Von einer Denkfabrik würde man dann aber erwarten, dass sie sich profund mit derlei Fragen auseinandersetzt und mögliche Wege aufzeigt, wie hier Verbesserungen möglich wären. Leider verbleibt Avenir Suisse aber an der Oberfläche und polemisiert mit einem Amalgam aus wild zusammengewürfelten Zahlen und halbgaren Lösungsansätzen, die man der Branche um die Ohren schlägt, wie einem Schulbuben seinen missglückten Aufsatz.

Die Reaktion war vorauszusehen: Der Bauernverband geht verständlicherweise auf die Hinterbeine und schlägt vor, das "peinliche Pamphlet" umgehend im Papierkorb zu entsorgen. Dies wiederum gab den Avenir Suisse-Verantwortlichen an der Medienkonferenz Gelegenheit die SBV-Verantwortlichen als ewiggestrig hinzustellen.

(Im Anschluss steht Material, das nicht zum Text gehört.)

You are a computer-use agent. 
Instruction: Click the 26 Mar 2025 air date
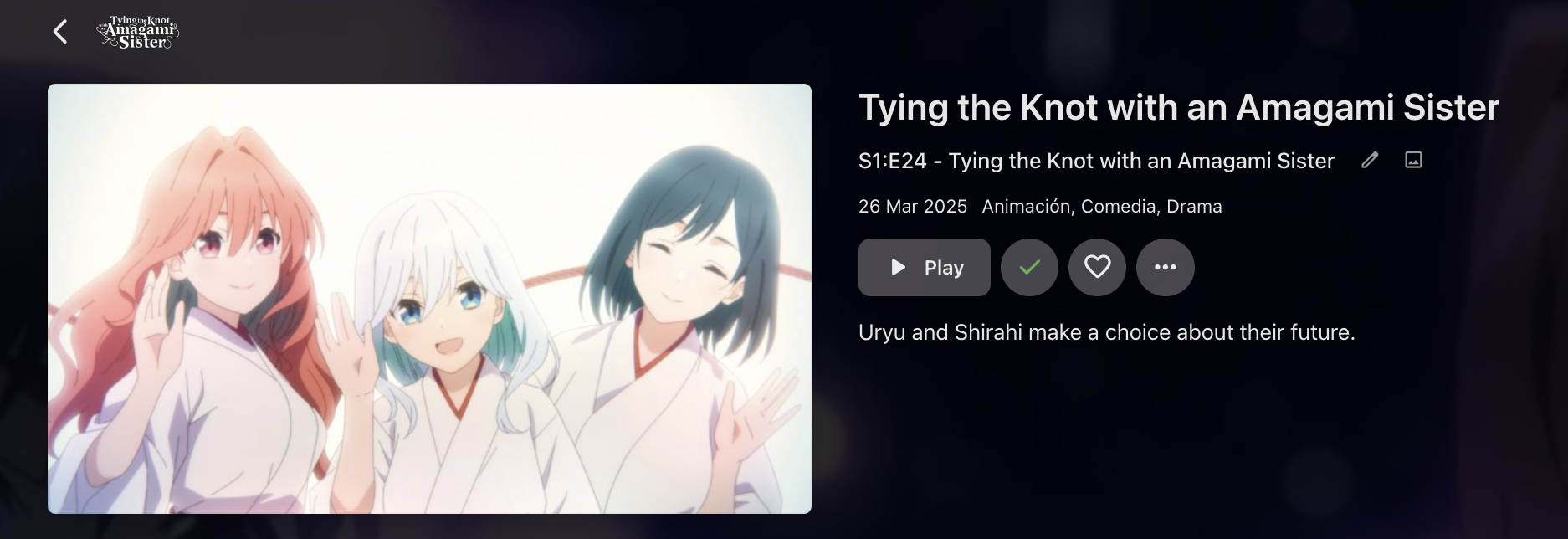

Offensichtlich haben sie nicht begriffen, dass sie mit ihrem Vorgehen, das an eine Dampfwalze erinnert genau nichts bewirken werden, ausser ein paar Schlagzeilen, einen Reihenschluss in Landwirtschaftskreisen und eine Zementierung der herrschenden Zustände, also ziemlich das Gegenteil der angestrebten Wirkung.

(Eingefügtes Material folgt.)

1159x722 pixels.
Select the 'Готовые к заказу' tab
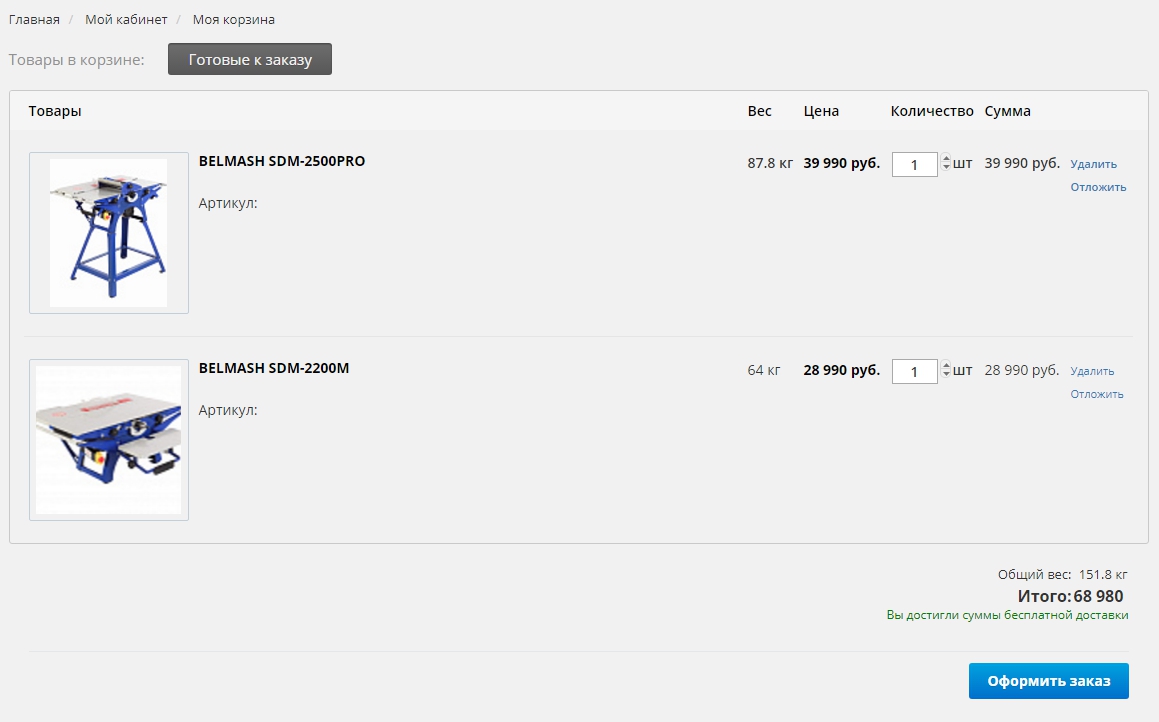(250, 60)
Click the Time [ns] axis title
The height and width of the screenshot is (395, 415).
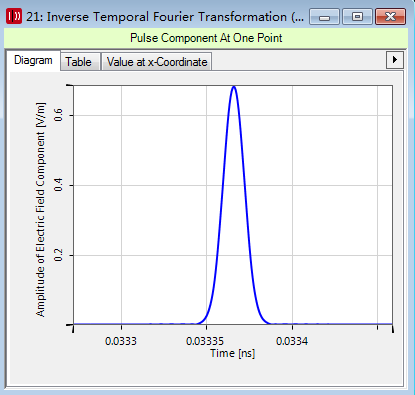pos(232,353)
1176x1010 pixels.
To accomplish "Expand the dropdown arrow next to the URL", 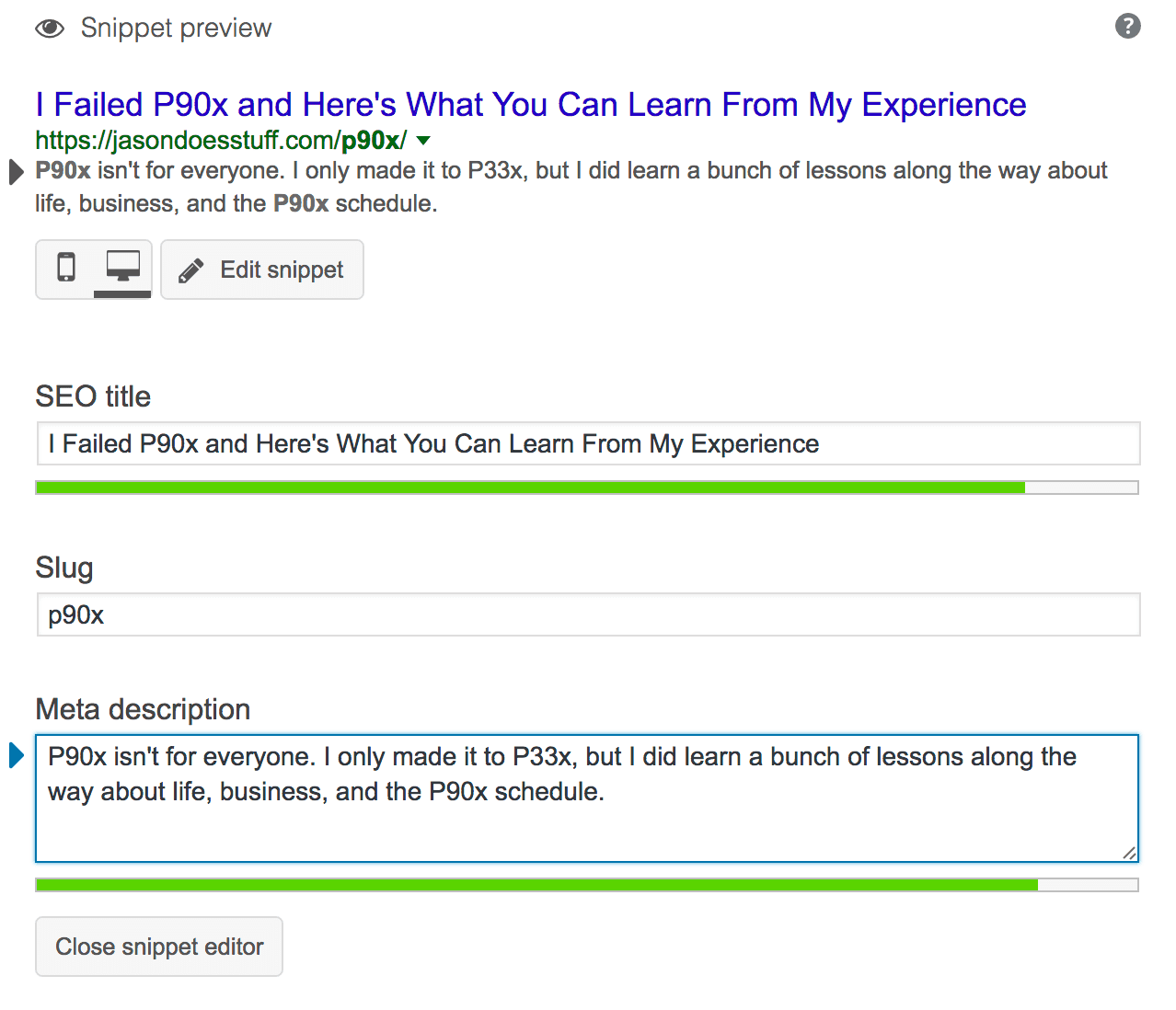I will (x=422, y=141).
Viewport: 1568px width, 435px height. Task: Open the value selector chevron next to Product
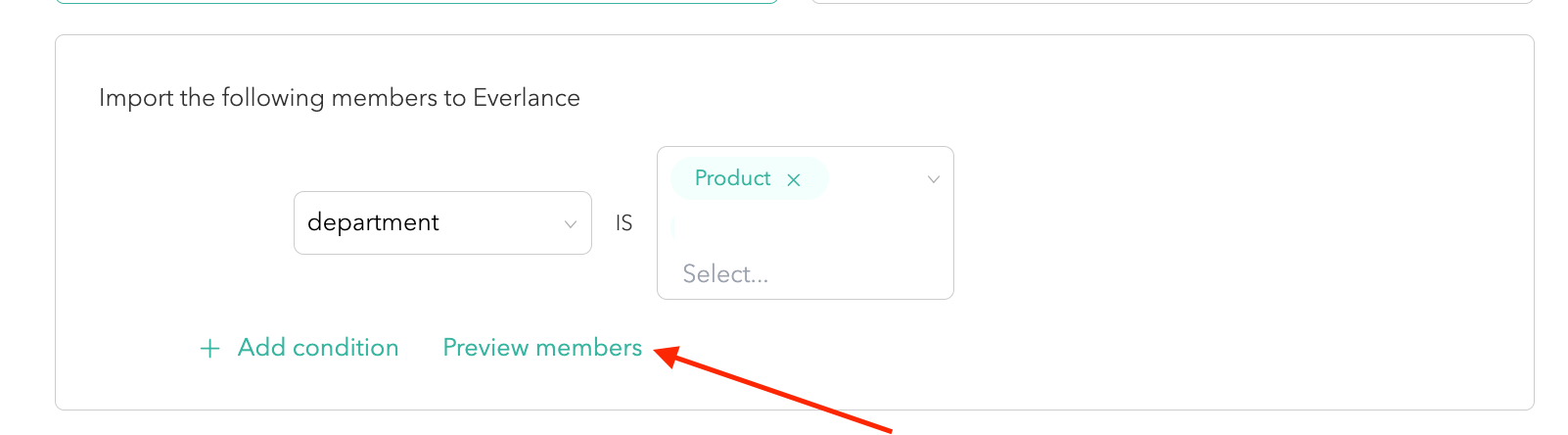(x=933, y=179)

Die Hunde bellen, die Karawane zieht vorüber

"Die Hunde bellen, die Karawane zieht vorüber": Dieses arabische Sprichwort fasst das Vorgehen von Avenir Suisse in Sachen Agrarpolitik treffend zusammen. Die Szenerie erinnert ein wenig an die Präsentation der Gesamtschau, wo der Bundesrat am Schluss kleinlaut Forfait geben, bzw. einen entschuldigenden Zusatzbericht nachliefern musste.

Vielleicht erkennt auch die Avenir Suisse dereinst noch, dass in der Agrarpolitik kleine Schritte, umsichtiges Wirken hinter den Kulissen und strategische Weitsicht mehr bringen als grossspurige Hochglanzberichte mit einer Halbwertszeit von geschätzten drei Tagen.